Firming inflation could force the Federal Reserve to raise interest rate a bit more aggressively than is currently anticipated. The US central bank has forecast three rate increases this year, with the first hike expected in March.
The Labor Department said its producer price index for final demand rose 0.4 per cent last month after being unchanged in December. That lifted the year-on-year increase in the PPI to 2.7 per cent from 2.6 per cent in December.
A key gauge of underlying producer price pressures that excludes food, energy and trade services jumped 0.4 per cent last month. The so-called core PPI edged up 0.1 per cent in December.
Core PPI rose 2.5 per cent in the 12 months through January, the largest increase since August 2014. That followed a 2.3 per cent gain in December.
The cost of hospital outpatient care surged 1.0 per cent in January, the largest increase since August 2014, after gaining 0.1 per cent in December.
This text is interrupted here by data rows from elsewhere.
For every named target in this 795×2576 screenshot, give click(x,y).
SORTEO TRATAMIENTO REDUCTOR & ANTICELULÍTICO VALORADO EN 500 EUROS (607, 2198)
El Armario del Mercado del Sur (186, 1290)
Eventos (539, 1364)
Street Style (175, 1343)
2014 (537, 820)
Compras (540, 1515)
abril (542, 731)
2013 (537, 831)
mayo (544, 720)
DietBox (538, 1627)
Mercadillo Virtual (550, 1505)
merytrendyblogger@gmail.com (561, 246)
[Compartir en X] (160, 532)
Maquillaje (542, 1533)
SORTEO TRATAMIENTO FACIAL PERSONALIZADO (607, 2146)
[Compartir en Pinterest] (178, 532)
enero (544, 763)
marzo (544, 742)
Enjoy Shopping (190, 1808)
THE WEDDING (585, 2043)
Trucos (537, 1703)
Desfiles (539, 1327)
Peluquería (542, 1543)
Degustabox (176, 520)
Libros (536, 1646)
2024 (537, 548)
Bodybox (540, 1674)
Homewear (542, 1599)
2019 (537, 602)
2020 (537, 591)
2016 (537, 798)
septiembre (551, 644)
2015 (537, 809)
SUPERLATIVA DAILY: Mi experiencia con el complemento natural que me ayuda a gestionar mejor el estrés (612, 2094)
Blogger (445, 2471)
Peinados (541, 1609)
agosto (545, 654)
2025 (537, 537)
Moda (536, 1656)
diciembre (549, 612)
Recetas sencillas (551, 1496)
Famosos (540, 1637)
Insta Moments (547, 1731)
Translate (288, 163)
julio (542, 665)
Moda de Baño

There was also an increase in the price of hospital inpatient care.
Overall, the cost of healthcare services shot up 0.7 per cent in January. These costs feed into the Fed's preferred inflation measure, the personal consumption expenditures (PCE) price index excluding food and energy.
The Fed has a 2 per cent inflation target. Following the CPI and PPI reports, Morgan Stanley is forecasting the core PCE price index rising 0.31 per cent in January after increasing 0.2 per cent in December.
That would raise the year-on-year increase in the core PCE price index to 1.6 per cent from 1.5 per cent in December. The data is scheduled for release on March 1.